4- The Hiding Place by CJ Tudor
Wow! Not sure how to review this book. It was SO good though. The way the story was told was so unique and kept the anticipation and anxiety growing as the story would unfold. The atmosphere of growing dread never stopped.
Joe is a middle aged teacher, running from something, who returns to his hometown for a teaching job. But he has something else in mind: revenge. When he was a kid, his little sister Annie disappeared. She was missing for a few days and when she came back, something wasn’t right.
Current day: a teacher has done something horrible: a murder suicide of her and her young son, who had recently also gone missing. Before killing herself, she wrote “Not my son.” What has happened to these returned kids?
The book is creepy. There are a lot of good mystery elements.
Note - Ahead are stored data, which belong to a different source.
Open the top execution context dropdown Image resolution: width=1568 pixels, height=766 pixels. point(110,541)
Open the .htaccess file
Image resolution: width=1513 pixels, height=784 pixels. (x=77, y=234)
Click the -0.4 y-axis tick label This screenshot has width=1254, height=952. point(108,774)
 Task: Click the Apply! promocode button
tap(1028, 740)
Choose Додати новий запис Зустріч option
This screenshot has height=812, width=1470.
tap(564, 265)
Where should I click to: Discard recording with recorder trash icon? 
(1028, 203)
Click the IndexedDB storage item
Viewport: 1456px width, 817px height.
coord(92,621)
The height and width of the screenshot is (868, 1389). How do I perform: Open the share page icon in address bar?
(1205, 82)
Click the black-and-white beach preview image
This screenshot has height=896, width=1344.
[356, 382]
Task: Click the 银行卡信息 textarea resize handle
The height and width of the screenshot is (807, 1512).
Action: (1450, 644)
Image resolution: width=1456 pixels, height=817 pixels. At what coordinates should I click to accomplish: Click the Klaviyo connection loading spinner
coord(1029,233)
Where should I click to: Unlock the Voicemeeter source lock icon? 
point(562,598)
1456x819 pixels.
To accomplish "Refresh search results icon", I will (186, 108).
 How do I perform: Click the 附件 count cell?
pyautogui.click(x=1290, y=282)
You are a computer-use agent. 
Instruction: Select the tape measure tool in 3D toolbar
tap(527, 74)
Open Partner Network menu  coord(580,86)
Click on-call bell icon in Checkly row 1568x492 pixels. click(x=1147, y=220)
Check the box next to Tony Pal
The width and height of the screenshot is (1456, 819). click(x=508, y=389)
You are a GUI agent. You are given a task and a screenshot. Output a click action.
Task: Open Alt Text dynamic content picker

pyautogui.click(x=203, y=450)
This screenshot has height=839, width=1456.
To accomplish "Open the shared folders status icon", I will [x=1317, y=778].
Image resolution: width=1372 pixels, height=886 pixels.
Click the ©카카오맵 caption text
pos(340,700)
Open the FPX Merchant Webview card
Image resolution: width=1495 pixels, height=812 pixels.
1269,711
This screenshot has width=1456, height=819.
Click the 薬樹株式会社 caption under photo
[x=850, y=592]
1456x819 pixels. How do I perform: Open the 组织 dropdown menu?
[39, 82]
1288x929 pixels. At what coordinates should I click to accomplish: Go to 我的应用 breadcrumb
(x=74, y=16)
The ending was REALLY good.
5 – “The Inevitable: Dispatches on the Right to Die” by Katie Engelhart
I heard an interview about this topic with the author on “Fresh Air” and it sounded so compelling I had to read the book.
This is a tough read, and it will not be for everyone. However, I think it is a very important topic–especially as the baby boomer generation ages. I think the option for death with dignity will appeal to some people.
” “Which is the greater evil, death or pain?” Battin wrote. “It is the patient who must choose.” “
This is a topic I’ve been very interested in for a long time. Oregon passed the law in the 90s and I always wondered about it. Especially after watching two relatives die a very very slow, painful, undignified death. After watching that happen for years, I wondered if there was a better way. Even as a teen I thought about quality of life. Those were not “quality” years for my relatives with horrific degenerative diseases.
“The Oregon Death with Dignity Act became a historic and moral turning point for the country and the world: a tilt toward utopia, or dystopia, depending on your view of things…A year later, in 1998, an eighty-four-year-old Portland woman with metastatic breast cancer became the first person in the United States to legally die with her doctor’s help.”
“It wasn’t until 2008 that a second state, Washington, followed Oregon’s lead. Then came Montana (by judicial ruling, rather than legislation); Vermont; Colorado; California; Washington, DC; Hawaii; Maine; and New Jersey.”
The book is difficult to read, but thought-provoking.
“What surprised me most, looking through Oregon Health Authority data, was that most people who ask to die are reportedly not in terrible pain, or even afraid of future pain. The vast majority cite “losing autonomy” as their primary end-of-life concern. Others worry about “loss of dignity,” loss of the ability to engage in enjoyable activities, and “losing control of bodily functions…It is about the desire to avoid suffering. It is about autonomy. In the American legal tradition, it is also about the right to privacy and the negative right to not be interfered with. But for most of the people I met, choosing to die at a planned moment was principally about “dignity.” “
The stories are the most intimate: stories about people’s decisions for the end, how they planned it, how they did it, who helped, why they did it, etc. It’s an emotional but important read.